Attorneys for Mr. Mahon also alleged that the Department of Agriculture’s uneven enforcement and inconsistent communication about the law caused significant issues for Mr. Mahon’s nursery. Specifically, Mr. Mahon alleged that the Department was making exceptions for some growers by allowing them to pot citrus plants that showed no signs of greening and move them into greenhouses. Mr. Mahon acted to save his plants in this manner as soon as he learned about the “word of mouth” permission provided by the Department of Agriculture. However, despite obtaining the Departments permission to build greenhouses to enclose his citrus nursery plants, the Department ultimately issued a “Stop Sale Order” and told him he was too late and forced him to destroy his entire inventory of plants.
This case has been in litigation for more than a decade.
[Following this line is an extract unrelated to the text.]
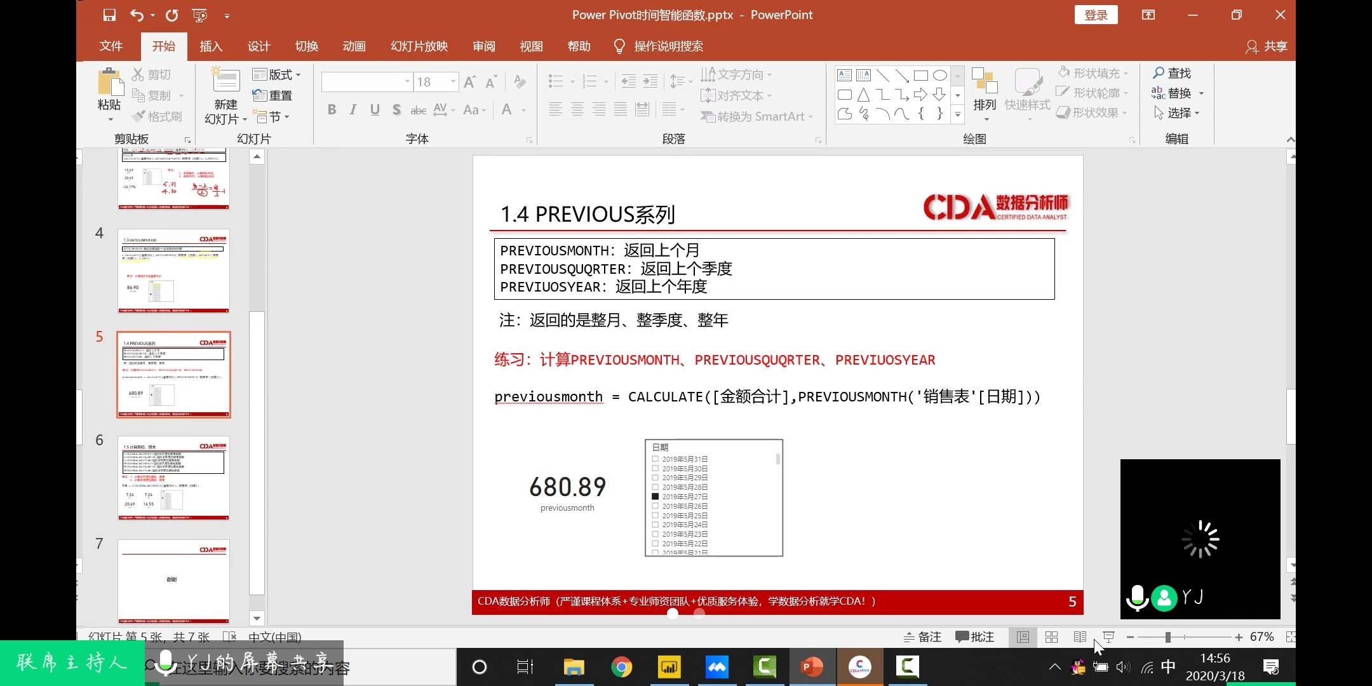The height and width of the screenshot is (686, 1372).
Task: Toggle Notes (备注) pane in status bar
Action: coord(923,637)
Alexander Clem of Morgan & Morgan represented Mr. Mahon. In late 2017, after spending a year in trial (on an intermittent basis), Judge Keith F. White ruled in favor of Mr. Mahon and found that the Department of Agriculture’s forcing Mr. Mahon to destroy his citrus plants amounted to a “regulatory taking” of his private property. The trial that concluded last Wednesday determined the amount of compensation to which Mr. Mahon is entitled.
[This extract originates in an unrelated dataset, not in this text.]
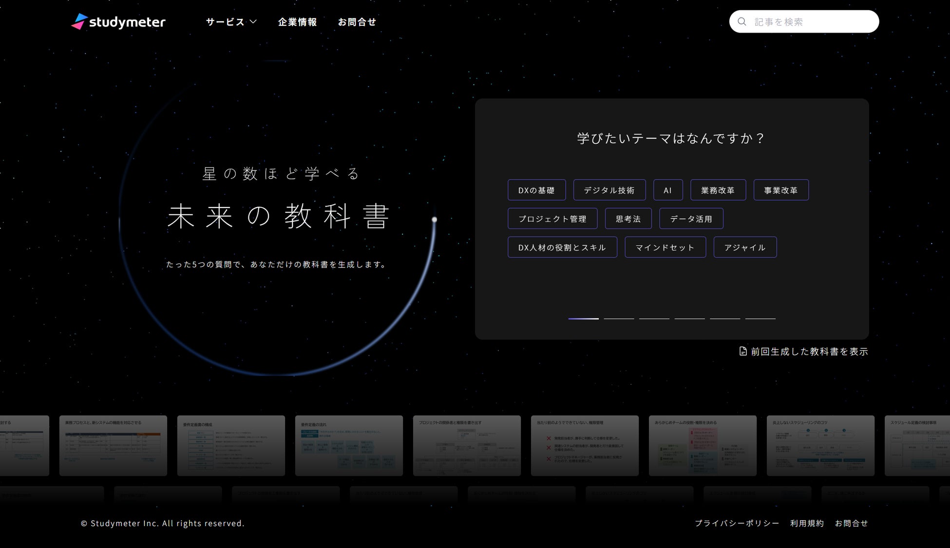Select the 思考法 theme option
This screenshot has width=950, height=548.
tap(628, 219)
This is only the second ruling of this nature. It comes on the heels of a similar result in October 2021 in which Mr. Clem won a $982,580 verdict for a family citrus nursery in nearby Lake County that destroyed 7,700 trees to comply with the same law. These are the first cases in which plaintiffs have prevailed in the regulatory phase of trial, proving the inverse condemnation, and then gone on to prove that the healthy plants that were destroyed had monetary value.
Judge Denise Kimberly Beamer oversaw the proceedings to determine Mr. Mahon’s compensation. The case number is 08-CA-30736-33.